**What you will do**
Beginning at the line containing "[LinkedIn] (38, 653)" and continuing to the end of the records below, give each line again exactly as it stands, and only those lines.
+++
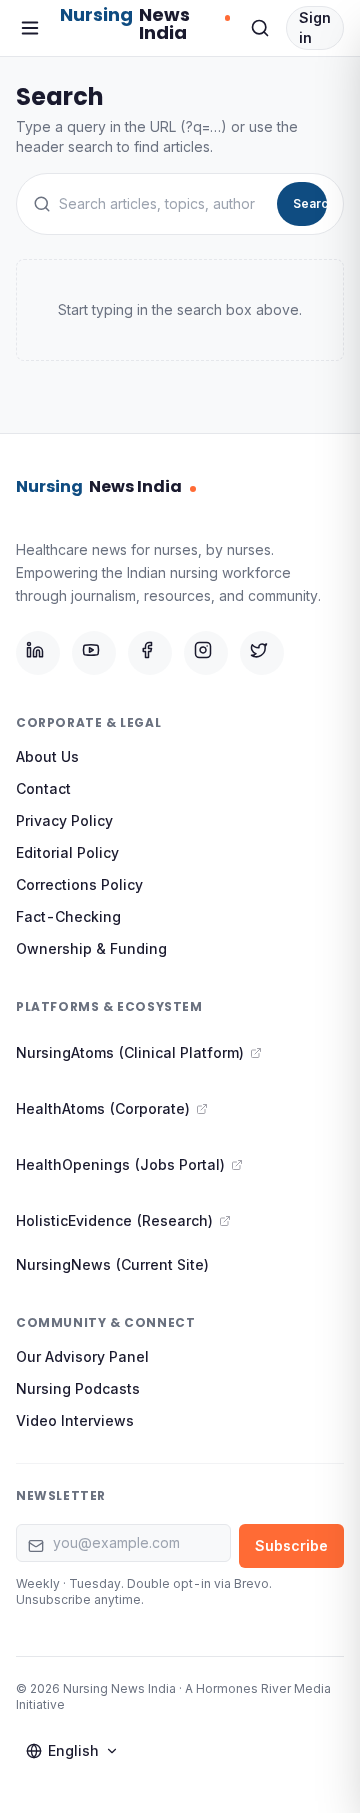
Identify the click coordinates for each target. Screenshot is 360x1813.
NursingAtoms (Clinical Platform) (130, 1052)
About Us (47, 756)
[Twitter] (262, 653)
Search (310, 203)
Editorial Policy (67, 852)
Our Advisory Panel (82, 1356)
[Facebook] (150, 653)
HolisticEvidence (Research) (114, 1220)
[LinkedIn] (38, 653)
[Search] (260, 28)
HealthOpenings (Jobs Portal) (120, 1164)
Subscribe (291, 1545)
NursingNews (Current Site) (112, 1264)
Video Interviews (75, 1420)
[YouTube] (94, 653)
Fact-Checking (68, 916)
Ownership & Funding (91, 948)
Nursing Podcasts (78, 1388)
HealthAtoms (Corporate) (103, 1108)
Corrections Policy (79, 884)
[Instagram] (206, 653)
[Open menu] (30, 28)
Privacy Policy (64, 820)
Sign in (315, 27)
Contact (43, 788)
+++
**Written solution**
[LinkedIn] (38, 653)
[Search] (260, 28)
HealthOpenings (Jobs Portal) (120, 1164)
Subscribe (291, 1545)
NursingNews (Current Site) (112, 1264)
Video Interviews (75, 1420)
[YouTube] (94, 653)
Fact-Checking (68, 916)
Ownership & Funding (91, 948)
Nursing Podcasts (78, 1388)
HealthAtoms (Corporate) (103, 1108)
Corrections Policy (79, 884)
[Instagram] (206, 653)
[Open menu] (30, 28)
Privacy Policy (64, 820)
Sign in (315, 27)
Contact (43, 788)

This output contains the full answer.